I would still want to keep this blog a place focused on technical discussions, but this calls for a personal touch. Today President Dilma Roussef has signed into law the new Brazilian Civil Procedure Code. Despite the long time the bill has spent in both houses of Congress for debate – there has been a number of public consultations – it is obviously too early to assess the actual impact the new legislation will cause in the daily life of individuals and companies. Lawyers, for one, have been voicing somewhat publicly and in a sort of consensus that whatever it is which has been going on in Brazilian courts under the old code, improvements are terribly needed. If the adequate response to the conundrum of belated judgments versus superficial decisions should necessarily be the enactment of new legislation is something else entirely. That is true, indeed, for a whole bunch of other problems. Take the civil law approach endorsed in the Brazilian legal system and the common law-based, stare decisis-like provisions enabling higher courts to set binding precedents to lower courts: whilst the adequacy of such provisions is easily understandable in a mass society, even in large-scale conflicts one often finds trial courts basically making anything they wish out of the law.

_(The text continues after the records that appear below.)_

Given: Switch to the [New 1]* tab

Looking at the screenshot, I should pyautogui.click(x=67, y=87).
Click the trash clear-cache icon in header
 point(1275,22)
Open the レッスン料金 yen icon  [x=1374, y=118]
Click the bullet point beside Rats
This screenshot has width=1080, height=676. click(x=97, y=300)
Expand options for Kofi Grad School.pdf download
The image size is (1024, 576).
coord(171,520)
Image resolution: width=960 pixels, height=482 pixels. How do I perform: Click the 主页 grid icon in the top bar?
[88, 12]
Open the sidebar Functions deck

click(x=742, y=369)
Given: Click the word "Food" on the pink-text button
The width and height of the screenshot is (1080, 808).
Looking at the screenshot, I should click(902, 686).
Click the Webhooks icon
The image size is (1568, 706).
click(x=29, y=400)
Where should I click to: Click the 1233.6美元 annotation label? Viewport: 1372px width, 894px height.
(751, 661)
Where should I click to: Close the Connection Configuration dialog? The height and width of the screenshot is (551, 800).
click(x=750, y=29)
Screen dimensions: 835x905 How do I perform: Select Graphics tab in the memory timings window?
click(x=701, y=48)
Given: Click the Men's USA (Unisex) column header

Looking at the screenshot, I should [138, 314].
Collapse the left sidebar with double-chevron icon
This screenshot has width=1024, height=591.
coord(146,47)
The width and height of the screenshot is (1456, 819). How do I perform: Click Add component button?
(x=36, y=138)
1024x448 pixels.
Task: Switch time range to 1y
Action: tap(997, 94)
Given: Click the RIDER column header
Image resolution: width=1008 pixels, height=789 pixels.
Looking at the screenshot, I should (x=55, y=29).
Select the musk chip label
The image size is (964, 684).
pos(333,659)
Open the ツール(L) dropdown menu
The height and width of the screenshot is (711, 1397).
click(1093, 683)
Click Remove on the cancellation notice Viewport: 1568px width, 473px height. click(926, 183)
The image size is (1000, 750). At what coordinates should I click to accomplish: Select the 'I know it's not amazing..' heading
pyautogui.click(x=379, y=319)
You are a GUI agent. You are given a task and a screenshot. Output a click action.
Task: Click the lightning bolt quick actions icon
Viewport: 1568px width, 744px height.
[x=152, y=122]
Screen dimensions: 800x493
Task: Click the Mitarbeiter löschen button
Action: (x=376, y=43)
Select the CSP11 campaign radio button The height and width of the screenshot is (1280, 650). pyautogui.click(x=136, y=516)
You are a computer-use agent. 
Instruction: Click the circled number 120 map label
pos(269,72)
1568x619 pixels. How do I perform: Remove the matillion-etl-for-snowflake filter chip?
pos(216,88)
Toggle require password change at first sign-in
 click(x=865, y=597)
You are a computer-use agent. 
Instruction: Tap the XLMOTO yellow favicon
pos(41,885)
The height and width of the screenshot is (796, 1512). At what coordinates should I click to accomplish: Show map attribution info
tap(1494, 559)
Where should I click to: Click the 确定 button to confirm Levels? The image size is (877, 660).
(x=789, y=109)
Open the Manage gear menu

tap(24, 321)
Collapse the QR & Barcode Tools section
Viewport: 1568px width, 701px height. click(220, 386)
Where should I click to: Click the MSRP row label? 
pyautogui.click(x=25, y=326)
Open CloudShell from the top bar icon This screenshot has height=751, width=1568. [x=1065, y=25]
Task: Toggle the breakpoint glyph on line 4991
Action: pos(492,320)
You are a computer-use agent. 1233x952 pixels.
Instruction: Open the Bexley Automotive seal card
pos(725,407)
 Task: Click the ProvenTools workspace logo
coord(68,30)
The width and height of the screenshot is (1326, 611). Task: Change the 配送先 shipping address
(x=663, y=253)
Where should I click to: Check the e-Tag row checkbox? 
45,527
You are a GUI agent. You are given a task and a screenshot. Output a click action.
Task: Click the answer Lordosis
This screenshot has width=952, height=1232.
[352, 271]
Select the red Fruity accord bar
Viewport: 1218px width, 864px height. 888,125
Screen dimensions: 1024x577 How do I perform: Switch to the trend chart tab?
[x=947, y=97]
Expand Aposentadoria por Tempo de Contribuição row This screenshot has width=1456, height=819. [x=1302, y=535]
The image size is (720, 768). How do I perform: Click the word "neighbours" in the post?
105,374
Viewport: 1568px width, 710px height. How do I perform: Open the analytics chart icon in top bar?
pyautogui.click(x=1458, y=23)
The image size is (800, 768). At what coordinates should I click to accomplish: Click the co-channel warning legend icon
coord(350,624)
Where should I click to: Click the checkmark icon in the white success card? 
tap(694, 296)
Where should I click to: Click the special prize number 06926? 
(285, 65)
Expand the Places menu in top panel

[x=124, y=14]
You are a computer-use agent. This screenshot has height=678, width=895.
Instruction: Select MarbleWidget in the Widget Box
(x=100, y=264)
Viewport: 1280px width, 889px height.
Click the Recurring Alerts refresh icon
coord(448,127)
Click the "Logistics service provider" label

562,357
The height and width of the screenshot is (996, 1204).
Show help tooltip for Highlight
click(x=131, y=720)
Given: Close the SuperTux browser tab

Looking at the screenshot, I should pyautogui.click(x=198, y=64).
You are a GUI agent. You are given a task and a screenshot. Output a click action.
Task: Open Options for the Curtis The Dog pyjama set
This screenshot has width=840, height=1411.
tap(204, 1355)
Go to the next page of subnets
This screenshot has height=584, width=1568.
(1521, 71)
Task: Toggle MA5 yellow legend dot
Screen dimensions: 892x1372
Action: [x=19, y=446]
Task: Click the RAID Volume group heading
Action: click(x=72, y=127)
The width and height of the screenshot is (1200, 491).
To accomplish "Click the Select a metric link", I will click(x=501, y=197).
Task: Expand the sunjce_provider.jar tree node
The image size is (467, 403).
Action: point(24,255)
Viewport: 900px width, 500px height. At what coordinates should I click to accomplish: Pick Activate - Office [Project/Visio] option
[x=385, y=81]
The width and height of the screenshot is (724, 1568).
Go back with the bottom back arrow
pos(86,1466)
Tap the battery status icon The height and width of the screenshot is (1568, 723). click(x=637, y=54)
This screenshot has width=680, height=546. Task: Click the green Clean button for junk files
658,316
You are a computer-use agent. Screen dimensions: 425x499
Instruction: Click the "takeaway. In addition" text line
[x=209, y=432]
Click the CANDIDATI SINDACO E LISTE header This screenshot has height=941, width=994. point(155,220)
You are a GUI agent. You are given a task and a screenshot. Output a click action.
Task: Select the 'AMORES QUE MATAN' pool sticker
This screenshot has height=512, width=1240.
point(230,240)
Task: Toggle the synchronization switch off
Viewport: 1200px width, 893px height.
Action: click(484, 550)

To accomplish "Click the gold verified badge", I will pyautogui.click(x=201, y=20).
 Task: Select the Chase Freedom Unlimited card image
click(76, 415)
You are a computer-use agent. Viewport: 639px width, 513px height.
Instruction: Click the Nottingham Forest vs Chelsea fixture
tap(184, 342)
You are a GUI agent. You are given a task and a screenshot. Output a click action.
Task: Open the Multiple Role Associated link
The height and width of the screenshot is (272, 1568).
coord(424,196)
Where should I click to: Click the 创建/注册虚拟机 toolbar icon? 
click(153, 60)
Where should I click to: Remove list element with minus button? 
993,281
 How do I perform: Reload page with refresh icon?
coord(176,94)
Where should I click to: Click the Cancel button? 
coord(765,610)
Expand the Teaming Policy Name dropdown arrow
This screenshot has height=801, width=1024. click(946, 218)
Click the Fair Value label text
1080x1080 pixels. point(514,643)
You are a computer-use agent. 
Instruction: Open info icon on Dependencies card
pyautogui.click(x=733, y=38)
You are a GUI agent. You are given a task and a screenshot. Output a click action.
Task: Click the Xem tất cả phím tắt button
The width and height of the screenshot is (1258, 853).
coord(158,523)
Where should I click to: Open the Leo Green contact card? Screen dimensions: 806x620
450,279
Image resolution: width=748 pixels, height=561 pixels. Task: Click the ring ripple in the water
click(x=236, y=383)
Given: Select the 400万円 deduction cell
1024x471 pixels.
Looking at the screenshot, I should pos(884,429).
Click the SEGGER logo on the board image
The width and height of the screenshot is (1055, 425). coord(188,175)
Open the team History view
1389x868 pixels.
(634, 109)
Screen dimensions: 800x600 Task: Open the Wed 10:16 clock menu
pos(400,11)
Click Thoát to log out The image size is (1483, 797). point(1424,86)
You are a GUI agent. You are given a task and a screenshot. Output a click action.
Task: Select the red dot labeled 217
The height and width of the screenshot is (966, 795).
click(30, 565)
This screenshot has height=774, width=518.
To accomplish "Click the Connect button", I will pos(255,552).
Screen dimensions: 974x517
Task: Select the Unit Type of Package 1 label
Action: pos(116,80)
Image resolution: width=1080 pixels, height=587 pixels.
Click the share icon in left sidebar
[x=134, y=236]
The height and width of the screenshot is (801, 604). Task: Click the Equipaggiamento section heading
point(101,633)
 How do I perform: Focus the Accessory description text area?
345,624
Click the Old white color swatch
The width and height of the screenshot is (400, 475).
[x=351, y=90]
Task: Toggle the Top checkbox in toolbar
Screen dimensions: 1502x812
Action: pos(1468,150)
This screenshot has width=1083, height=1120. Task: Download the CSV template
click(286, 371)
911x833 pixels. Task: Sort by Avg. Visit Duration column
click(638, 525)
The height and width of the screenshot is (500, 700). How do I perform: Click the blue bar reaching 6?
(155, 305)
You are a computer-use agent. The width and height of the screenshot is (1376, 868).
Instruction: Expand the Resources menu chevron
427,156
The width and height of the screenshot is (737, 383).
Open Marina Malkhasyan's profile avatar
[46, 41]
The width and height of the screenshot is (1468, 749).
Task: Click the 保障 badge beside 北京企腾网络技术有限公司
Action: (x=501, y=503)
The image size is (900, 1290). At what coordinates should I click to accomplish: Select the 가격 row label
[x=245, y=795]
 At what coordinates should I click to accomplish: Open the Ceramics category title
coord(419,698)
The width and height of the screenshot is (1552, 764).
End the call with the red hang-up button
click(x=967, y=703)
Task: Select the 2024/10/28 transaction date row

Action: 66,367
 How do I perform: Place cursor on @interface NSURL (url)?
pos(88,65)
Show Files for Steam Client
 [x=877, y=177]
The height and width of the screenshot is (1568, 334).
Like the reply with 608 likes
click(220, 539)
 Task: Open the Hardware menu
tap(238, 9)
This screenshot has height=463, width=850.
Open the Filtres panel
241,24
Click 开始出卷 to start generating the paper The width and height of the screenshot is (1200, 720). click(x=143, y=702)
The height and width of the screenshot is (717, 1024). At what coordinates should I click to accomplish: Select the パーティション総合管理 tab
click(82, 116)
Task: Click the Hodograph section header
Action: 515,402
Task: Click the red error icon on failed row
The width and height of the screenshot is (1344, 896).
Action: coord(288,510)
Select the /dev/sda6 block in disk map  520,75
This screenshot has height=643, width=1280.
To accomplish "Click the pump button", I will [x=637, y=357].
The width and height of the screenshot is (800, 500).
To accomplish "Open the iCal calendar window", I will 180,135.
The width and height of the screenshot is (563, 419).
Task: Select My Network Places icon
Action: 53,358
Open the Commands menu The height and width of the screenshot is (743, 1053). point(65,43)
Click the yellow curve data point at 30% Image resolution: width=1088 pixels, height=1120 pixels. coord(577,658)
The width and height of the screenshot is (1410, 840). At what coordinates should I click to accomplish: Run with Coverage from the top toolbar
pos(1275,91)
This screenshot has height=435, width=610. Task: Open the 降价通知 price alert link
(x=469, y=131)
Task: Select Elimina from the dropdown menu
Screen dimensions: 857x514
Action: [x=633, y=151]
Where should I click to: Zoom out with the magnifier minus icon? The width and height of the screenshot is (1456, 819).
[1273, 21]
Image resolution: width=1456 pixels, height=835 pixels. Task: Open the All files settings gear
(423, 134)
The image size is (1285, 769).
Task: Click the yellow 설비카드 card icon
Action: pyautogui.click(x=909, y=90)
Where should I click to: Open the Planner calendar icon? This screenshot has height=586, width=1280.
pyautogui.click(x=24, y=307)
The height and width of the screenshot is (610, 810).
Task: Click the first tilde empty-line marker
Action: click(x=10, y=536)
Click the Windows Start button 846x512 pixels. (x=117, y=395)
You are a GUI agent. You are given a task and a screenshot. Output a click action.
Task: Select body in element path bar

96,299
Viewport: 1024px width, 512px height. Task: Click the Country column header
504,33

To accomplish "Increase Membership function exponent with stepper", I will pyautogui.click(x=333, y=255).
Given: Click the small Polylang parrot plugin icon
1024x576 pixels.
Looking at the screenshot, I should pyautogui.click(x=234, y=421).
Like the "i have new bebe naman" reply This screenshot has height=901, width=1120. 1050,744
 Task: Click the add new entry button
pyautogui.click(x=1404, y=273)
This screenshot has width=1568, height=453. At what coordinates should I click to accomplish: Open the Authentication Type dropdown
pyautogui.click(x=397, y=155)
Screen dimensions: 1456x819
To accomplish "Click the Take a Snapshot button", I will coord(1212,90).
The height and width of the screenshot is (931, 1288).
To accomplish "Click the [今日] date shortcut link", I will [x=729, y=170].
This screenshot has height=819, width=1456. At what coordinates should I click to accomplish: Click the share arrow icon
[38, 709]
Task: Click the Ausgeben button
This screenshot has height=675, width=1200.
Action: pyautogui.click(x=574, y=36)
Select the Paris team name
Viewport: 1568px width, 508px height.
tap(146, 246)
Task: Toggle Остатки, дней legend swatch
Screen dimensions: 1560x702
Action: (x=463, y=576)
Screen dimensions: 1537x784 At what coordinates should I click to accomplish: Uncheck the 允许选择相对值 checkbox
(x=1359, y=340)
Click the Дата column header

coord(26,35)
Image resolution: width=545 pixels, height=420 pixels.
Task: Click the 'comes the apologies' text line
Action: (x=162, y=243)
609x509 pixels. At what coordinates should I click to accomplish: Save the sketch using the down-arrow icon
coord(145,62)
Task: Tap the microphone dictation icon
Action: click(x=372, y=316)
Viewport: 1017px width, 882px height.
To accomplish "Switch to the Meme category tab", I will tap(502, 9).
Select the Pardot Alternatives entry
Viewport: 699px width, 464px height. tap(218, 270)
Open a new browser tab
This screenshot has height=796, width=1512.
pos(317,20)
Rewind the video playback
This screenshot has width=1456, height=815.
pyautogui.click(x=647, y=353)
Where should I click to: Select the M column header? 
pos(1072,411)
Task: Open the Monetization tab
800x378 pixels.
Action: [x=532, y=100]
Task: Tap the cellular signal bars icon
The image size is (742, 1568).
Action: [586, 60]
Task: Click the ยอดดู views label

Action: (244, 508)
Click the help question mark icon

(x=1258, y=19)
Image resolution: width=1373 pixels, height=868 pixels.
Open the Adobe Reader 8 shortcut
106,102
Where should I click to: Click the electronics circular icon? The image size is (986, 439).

As far as the international community might be interested, we may expect more openness of the Brazilian legal system to interactions with foreign jurisdictions. Currently, under article 90 of the code, cases brought before foreign courts will not operate as lis alibi pendens in Brazil. Although a similar provision remains in the new code, an explicit exception to this rule is made for international treaties and bilateral agreements. By the same token, forum selection clauses may be aptly argued as preliminary defense and a whole chapter for international cooperation is set forth.
In the year to come, during the vacatio legis, I will come back to this.